• **Directive**: Write out everything from the start of the records down to the line containing "In order to click on globe", requests included, and add 12 to each coordinate in the answers.

• **Rows**:
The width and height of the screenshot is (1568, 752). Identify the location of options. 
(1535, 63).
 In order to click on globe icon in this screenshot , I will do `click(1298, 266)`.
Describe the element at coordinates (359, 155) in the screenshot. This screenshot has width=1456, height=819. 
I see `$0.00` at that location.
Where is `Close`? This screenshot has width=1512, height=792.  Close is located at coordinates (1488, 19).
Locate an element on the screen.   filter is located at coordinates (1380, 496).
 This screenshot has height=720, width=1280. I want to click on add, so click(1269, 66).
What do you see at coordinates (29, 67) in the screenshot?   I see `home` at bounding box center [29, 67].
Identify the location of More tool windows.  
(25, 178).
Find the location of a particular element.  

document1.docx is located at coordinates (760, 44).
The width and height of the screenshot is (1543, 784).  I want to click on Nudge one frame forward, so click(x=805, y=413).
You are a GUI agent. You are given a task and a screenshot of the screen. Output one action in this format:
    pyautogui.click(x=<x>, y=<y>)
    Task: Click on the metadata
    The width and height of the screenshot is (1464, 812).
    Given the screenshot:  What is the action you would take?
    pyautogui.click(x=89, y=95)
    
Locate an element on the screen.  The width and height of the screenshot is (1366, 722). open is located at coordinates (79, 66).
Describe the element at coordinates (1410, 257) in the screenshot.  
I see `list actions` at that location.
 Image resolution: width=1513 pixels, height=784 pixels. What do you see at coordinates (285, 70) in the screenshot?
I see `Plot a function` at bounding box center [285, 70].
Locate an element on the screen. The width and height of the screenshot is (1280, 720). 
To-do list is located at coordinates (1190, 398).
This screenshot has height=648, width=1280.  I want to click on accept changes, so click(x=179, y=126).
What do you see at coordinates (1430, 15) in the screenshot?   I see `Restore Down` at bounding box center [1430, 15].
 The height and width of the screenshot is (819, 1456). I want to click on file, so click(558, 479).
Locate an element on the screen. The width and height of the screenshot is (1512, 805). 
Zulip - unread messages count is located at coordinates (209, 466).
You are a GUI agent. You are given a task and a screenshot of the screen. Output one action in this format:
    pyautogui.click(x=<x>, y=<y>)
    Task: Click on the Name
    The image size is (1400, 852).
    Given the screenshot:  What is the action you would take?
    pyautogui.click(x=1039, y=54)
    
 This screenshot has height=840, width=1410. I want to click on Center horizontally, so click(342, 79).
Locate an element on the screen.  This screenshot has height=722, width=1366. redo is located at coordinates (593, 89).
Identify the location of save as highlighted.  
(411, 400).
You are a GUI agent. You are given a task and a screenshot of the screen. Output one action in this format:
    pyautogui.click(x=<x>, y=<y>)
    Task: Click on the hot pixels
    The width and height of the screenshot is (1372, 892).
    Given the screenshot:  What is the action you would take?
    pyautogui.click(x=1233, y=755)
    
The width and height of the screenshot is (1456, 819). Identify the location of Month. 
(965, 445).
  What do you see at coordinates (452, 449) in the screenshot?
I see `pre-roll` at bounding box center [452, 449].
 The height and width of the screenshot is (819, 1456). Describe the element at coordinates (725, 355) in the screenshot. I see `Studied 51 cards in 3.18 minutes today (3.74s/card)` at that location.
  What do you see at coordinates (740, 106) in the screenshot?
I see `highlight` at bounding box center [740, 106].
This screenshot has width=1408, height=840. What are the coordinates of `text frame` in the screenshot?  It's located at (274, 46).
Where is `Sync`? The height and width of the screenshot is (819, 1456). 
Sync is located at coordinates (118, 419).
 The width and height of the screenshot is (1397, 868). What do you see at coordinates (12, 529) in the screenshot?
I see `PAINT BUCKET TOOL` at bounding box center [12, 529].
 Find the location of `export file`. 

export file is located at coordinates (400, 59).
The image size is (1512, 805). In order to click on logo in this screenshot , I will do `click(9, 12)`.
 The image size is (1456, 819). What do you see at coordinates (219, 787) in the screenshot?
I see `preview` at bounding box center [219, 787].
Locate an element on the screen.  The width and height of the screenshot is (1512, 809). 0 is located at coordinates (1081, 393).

• **Final result**:
The width and height of the screenshot is (1568, 752). Identify the location of options. 
(1547, 75).
 In order to click on globe icon in this screenshot , I will do `click(1310, 278)`.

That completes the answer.